The Mandrake is a low-key bar in the industrial-looking area that’s the Culver City arts district. It’s also home to It’s Five O’Clock Somewhere, a quarterly reading series organized by Julia Ingalls (above), essayist and literary provocateur who sometimes writes about her love life. When I walked in, she was up front in a loose tank and white jeans, greeting people with hugs.
“Siel! I haven’t seen you in so long!”
We hugged stickily. It was a warm day, high seventies, and warmer in the bar.

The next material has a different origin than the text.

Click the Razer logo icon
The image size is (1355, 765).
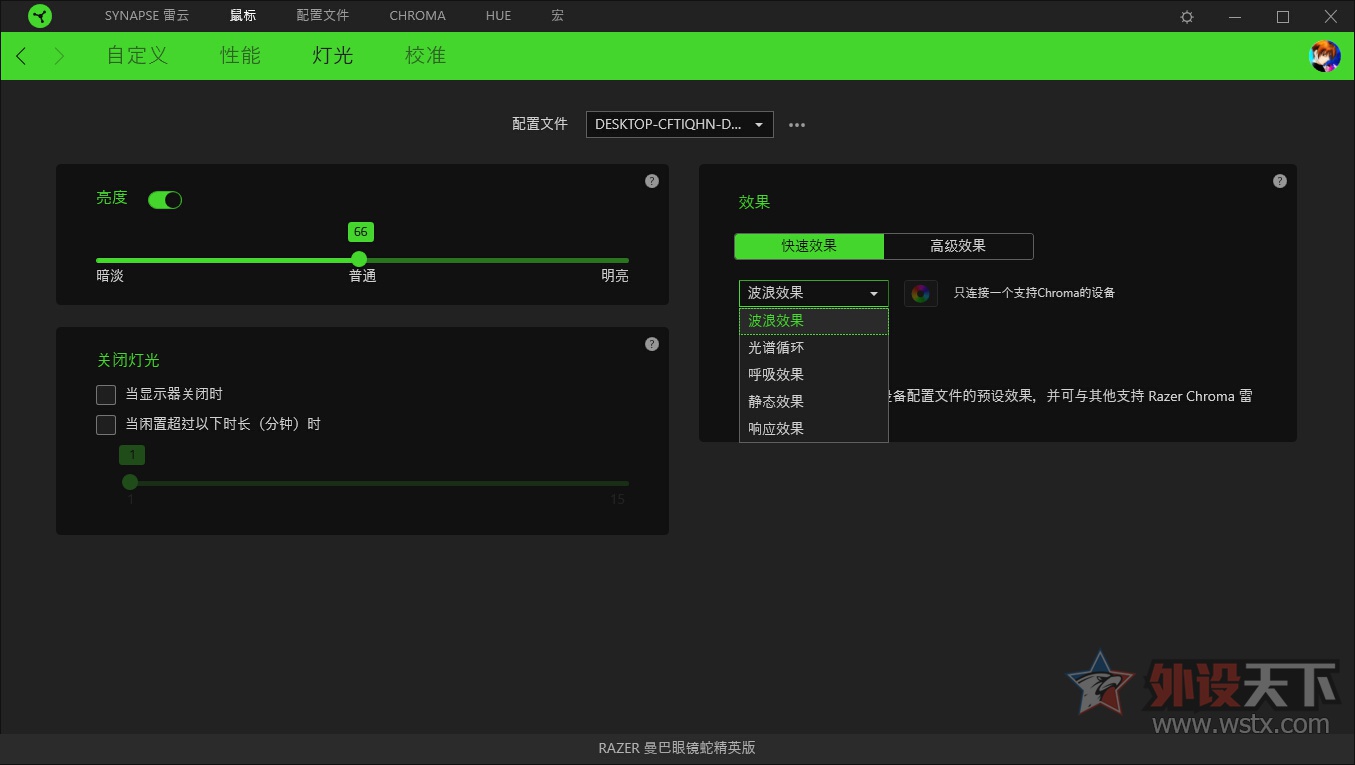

Julia’s readings begin, not coincidentally, at 5 pm. Or more accurately, 5 pm is the listed start time — when people arrive, order drinks, and mingle in the sunnier front room. About a half hour later we’re corralled into the darker, danker back room, with its upholstered booths and ghoulish lighting.
Julia went up front, welcomed everyone, and the crowd of about 40 or so settled in as she introduced the first reader, Mike Sonksen, by reading a bio off her phone.
Mike Sonksen’s better known as Mike the Poet. He wore a jaunty hat and Dodgers T-shirt. He performed his poems — all about L.A. — from memory, bouncing on his heels (sample line: “The 562 is a good time because the people are down to earth”). His energy was catching; the audience smiled and bopped along. He finished with a happy yell — “I’m still alive in Los Angeles. L.A.!” — then bounced back to his seat in the applause.
Lisa Locascio went up next, pink hair glowing under the overhead light. She read from her debut novel Open Me — about a teenager’s affair with a 28-year-old man who starts keeping her locked her up in his apartment (sample line: “How fine to be a body against a smooth plane”).
Then Susan Banyas read her nonfiction work (sample line: “Is there a sense of justice, even in young children?”) with emphatic nods of the head, in the manner of an enthusiastic children’s librarian during story time. Next was Roar Shack organizer David Rocklin, reading a moody excerpt from a new novel he’s working on (sample line: “But there was the sea, blazing cobalt….”). Lynne Thompson closed the reading with more poems (sample line: “Forget this irrelevant history. Can anyone know what’s true?”).
Suddenly, it was over. The crowd applauded and started moving out, stopping at the Skylight Books table to buy the authors’ books.
Back in the sunnier front room, people looked less ghoulish, prettier. We chatted, we mingled. Julia was back in the middle of things, working the crowd. It’s Five O’Clock Somewhere was now about three years old, she told me. She said she tried to get “a medley of different mediums” for each reading — poetry, fiction, nonfiction.
Outside the evening sun was still bright. I started walking toward my car, then realized I was going the wrong way again, and turned around.